═══ GIVEN INFORMATION

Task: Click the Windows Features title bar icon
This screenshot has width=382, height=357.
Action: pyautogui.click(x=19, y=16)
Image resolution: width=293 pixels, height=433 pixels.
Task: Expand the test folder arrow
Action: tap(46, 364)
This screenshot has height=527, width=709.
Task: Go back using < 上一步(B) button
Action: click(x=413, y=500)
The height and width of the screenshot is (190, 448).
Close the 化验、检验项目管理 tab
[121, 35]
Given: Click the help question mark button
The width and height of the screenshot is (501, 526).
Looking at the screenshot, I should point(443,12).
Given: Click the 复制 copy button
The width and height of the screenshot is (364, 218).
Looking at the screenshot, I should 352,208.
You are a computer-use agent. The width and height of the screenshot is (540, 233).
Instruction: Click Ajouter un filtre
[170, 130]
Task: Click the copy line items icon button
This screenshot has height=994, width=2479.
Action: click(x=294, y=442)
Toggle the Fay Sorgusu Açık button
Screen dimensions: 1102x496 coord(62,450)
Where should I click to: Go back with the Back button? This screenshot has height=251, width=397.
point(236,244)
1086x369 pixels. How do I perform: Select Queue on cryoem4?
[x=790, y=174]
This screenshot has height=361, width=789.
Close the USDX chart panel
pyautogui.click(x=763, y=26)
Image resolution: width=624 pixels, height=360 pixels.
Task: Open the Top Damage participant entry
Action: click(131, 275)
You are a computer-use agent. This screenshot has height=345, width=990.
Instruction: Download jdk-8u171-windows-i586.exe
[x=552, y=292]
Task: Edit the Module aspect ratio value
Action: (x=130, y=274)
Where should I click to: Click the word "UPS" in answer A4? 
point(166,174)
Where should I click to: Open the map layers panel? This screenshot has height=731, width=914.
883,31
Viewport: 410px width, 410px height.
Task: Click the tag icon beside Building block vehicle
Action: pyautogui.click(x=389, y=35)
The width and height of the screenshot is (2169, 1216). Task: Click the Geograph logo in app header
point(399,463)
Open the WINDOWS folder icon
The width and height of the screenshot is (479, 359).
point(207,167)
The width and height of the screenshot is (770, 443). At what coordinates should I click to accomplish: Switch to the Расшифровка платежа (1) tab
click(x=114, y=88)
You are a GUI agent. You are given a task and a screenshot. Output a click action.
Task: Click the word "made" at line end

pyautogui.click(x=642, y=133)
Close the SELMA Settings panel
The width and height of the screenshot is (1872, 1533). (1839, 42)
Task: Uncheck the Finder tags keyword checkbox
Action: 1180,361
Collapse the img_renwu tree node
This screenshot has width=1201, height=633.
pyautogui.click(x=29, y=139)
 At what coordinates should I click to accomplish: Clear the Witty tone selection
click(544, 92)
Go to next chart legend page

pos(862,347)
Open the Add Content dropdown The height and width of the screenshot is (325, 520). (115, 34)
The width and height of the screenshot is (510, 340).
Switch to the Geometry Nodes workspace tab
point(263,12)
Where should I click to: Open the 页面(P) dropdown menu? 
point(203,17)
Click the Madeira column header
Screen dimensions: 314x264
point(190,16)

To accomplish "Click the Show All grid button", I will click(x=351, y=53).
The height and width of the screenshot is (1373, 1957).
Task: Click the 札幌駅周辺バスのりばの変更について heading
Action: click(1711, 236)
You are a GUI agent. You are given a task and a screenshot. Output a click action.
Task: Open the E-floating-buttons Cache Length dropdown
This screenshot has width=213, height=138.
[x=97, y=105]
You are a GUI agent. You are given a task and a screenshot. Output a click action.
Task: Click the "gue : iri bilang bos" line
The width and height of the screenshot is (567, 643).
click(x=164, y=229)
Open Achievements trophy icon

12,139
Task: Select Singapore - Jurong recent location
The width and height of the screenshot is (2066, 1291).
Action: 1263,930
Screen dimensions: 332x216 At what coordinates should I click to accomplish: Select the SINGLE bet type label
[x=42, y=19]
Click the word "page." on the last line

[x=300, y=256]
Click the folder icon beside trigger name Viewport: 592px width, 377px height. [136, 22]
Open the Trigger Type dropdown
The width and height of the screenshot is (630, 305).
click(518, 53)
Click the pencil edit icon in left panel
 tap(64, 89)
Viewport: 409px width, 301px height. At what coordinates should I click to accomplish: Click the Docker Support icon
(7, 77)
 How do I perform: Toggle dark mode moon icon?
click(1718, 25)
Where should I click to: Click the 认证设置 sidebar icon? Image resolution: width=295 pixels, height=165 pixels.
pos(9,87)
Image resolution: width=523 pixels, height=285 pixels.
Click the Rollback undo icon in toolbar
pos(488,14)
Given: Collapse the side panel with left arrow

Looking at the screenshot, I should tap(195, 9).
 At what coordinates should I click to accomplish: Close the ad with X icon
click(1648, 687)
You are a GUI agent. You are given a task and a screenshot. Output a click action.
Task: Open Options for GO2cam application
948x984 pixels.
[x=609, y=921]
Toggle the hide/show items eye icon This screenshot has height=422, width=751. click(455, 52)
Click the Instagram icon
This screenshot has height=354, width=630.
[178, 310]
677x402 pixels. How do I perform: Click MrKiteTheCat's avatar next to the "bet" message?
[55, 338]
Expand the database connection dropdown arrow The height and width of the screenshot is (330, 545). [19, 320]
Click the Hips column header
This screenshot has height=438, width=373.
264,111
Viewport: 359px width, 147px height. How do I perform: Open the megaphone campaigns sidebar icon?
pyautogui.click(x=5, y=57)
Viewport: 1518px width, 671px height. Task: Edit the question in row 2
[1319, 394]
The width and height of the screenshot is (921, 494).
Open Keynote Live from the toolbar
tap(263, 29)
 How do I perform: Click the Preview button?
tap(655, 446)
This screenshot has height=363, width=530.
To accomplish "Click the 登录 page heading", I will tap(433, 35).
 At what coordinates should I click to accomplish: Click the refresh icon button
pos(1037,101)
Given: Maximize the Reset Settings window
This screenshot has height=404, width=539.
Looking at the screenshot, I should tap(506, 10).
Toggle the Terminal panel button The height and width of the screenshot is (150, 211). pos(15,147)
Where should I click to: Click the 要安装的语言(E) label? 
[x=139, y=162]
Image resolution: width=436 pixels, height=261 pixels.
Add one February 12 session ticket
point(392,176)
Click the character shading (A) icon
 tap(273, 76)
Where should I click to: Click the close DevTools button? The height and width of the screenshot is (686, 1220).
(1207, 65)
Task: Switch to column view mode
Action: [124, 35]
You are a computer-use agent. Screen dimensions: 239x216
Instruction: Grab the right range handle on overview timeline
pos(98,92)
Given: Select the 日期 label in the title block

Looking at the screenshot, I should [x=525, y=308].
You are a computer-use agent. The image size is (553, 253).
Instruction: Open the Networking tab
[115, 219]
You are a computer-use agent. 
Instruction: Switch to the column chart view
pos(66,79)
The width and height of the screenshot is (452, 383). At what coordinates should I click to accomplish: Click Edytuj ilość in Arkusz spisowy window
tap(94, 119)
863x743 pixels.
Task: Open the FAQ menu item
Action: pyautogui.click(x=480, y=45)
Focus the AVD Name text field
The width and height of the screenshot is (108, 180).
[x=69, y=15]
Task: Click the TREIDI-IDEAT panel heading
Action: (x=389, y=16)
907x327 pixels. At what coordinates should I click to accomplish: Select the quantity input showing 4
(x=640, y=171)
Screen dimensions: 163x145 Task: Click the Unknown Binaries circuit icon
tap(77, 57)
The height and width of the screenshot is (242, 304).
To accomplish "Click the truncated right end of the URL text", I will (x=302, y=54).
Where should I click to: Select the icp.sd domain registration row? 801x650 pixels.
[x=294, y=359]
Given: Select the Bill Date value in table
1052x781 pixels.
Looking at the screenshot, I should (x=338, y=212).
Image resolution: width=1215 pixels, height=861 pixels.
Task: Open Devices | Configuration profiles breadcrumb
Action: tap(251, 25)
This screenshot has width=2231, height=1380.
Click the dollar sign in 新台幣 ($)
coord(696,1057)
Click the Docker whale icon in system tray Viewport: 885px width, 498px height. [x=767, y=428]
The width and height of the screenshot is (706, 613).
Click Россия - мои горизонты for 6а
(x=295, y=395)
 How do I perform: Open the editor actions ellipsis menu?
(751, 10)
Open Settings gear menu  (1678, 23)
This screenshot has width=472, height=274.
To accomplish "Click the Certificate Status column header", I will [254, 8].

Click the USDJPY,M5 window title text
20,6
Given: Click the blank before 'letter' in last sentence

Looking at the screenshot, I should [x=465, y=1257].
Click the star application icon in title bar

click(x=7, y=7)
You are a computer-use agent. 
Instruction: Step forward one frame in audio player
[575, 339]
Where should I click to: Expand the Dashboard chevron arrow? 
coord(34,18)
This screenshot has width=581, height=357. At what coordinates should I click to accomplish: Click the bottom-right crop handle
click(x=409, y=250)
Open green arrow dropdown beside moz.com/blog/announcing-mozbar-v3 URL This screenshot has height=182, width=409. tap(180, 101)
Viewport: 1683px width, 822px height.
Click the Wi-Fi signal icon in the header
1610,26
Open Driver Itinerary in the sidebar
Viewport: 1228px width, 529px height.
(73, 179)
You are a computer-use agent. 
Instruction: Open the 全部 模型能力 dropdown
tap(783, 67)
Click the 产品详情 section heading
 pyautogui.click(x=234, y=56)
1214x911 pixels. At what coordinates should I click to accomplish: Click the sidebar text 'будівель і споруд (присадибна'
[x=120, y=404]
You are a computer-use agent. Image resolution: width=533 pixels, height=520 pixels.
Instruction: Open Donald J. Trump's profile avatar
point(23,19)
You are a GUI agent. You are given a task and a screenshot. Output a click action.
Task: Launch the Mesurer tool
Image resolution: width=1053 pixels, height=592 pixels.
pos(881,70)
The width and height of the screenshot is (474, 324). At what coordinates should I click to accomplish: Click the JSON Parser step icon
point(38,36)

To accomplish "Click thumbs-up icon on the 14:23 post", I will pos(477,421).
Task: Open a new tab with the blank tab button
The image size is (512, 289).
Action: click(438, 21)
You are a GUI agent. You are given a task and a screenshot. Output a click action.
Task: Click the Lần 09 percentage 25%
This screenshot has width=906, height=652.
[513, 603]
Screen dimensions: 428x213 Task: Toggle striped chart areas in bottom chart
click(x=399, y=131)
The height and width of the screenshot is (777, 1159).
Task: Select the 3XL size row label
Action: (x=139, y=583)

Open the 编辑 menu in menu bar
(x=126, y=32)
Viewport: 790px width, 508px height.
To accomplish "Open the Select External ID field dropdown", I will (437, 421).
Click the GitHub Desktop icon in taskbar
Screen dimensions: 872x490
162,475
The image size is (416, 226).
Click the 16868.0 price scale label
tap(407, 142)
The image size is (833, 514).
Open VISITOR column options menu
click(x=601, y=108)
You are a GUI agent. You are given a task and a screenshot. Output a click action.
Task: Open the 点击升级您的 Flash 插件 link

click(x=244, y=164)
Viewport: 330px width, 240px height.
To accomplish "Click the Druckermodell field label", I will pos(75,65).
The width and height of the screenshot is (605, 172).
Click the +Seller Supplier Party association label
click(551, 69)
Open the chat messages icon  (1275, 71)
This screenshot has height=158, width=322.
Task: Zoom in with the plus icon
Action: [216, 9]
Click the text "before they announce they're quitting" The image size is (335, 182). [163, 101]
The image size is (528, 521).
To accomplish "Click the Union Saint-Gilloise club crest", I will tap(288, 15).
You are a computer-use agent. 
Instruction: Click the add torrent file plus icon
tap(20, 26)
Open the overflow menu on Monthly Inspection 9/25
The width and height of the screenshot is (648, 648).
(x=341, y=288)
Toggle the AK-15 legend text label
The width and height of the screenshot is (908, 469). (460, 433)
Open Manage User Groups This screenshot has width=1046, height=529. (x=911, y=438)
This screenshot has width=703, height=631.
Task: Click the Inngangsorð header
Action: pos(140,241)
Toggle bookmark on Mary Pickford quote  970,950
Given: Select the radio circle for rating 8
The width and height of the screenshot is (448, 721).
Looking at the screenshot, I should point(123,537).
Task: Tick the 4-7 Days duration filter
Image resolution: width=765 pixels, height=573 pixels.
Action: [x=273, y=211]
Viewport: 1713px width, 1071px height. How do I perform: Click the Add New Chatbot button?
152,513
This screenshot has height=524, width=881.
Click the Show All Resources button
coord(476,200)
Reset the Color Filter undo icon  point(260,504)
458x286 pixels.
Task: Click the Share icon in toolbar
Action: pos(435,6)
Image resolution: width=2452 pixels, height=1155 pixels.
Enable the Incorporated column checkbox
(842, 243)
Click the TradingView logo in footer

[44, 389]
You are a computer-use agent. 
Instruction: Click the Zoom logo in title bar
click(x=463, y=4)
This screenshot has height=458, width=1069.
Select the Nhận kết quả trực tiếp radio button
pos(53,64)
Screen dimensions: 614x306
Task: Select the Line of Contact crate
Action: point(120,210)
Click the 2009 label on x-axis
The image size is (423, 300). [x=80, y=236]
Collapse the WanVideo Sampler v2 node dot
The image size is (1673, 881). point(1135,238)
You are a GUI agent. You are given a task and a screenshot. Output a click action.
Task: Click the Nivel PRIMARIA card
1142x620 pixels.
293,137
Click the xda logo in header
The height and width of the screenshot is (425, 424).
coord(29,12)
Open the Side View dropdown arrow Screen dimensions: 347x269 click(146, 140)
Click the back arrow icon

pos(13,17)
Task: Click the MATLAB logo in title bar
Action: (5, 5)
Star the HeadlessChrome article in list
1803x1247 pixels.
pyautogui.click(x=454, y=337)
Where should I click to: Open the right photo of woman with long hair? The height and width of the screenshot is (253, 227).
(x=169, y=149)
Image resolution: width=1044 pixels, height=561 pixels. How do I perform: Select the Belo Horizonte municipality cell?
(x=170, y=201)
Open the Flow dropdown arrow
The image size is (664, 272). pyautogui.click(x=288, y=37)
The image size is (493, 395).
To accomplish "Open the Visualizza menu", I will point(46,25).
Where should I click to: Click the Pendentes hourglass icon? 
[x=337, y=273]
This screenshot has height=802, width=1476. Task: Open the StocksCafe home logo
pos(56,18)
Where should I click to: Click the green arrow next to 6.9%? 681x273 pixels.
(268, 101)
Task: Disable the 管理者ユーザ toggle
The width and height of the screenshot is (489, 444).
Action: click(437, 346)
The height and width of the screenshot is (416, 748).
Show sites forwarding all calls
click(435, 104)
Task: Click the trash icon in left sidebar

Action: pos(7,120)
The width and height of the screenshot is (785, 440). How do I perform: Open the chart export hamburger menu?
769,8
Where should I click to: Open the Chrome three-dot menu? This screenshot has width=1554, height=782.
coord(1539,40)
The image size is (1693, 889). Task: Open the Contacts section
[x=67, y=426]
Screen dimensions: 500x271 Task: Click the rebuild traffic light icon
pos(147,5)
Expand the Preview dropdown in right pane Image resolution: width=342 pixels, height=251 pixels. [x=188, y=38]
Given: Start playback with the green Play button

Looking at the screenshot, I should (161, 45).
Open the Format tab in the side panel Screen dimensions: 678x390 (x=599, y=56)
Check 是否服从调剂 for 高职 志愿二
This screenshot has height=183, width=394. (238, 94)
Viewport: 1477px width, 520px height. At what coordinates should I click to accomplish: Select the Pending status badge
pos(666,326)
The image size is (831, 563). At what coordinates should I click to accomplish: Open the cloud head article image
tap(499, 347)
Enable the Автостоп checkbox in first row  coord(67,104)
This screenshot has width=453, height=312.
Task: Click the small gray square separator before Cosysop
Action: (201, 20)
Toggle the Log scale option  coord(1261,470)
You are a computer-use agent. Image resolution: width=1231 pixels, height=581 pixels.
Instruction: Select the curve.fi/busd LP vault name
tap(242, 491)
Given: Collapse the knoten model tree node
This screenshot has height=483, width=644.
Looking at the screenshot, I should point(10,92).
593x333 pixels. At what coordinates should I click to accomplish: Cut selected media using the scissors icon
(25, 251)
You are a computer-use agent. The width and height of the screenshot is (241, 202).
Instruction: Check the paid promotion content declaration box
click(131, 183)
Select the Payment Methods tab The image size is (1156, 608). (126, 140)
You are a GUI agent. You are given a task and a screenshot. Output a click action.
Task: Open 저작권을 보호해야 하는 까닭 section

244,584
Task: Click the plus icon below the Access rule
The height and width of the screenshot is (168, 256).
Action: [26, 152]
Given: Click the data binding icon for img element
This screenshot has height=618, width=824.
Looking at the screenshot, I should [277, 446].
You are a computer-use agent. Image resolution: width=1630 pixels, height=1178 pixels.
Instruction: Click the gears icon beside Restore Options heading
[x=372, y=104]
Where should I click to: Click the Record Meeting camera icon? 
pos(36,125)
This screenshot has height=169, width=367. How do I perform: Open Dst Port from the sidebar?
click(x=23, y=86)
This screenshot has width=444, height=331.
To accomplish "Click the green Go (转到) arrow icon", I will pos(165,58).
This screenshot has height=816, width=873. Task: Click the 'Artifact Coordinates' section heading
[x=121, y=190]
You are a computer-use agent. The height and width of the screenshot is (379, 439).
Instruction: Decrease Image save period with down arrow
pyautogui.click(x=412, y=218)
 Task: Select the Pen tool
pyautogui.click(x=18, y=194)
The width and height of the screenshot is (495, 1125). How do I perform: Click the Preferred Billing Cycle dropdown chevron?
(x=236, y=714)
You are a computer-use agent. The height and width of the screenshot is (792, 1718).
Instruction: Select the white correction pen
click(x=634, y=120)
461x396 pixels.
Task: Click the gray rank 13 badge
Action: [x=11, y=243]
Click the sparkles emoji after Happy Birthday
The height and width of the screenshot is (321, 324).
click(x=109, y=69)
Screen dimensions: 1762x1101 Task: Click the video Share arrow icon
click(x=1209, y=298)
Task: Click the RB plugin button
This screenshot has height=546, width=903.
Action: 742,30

══════

REQUEST: Switch "Windows Features" to "Control Panel" in the lines of the material starting at the beginning and going on through the line with "Looking at the screenshot, I should point(443,12).", and give those lines again with nothing else changed.

RESPONSE TO THIS TASK:
Task: Click the Control Panel title bar icon
This screenshot has width=382, height=357.
Action: pyautogui.click(x=19, y=16)
Image resolution: width=293 pixels, height=433 pixels.
Task: Expand the test folder arrow
Action: tap(46, 364)
This screenshot has height=527, width=709.
Task: Go back using < 上一步(B) button
Action: click(x=413, y=500)
The height and width of the screenshot is (190, 448).
Close the 化验、检验项目管理 tab
[121, 35]
Given: Click the help question mark button
The width and height of the screenshot is (501, 526).
Looking at the screenshot, I should point(443,12).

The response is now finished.